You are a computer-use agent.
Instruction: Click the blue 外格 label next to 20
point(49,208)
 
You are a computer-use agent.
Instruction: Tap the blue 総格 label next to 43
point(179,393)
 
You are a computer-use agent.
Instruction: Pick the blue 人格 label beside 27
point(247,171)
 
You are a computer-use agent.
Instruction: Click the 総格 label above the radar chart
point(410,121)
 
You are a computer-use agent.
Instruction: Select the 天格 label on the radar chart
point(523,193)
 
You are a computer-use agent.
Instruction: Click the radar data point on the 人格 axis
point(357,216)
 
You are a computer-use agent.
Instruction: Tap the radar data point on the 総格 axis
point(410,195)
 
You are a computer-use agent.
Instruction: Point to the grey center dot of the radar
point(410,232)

Instructions to follow -
Reproduce all the rows above word for word, keeping every line and coordinate in its original order.

Solution for this exercise -
You are a computer-use agent.
Instruction: Click the blue 外格 label next to 20
point(49,208)
 
You are a computer-use agent.
Instruction: Tap the blue 総格 label next to 43
point(179,393)
 
You are a computer-use agent.
Instruction: Pick the blue 人格 label beside 27
point(247,171)
 
You are a computer-use agent.
Instruction: Click the 総格 label above the radar chart
point(410,121)
 
You are a computer-use agent.
Instruction: Select the 天格 label on the radar chart
point(523,193)
 
You are a computer-use agent.
Instruction: Click the radar data point on the 人格 axis
point(357,216)
 
You are a computer-use agent.
Instruction: Tap the radar data point on the 総格 axis
point(410,195)
 
You are a computer-use agent.
Instruction: Point to the grey center dot of the radar
point(410,232)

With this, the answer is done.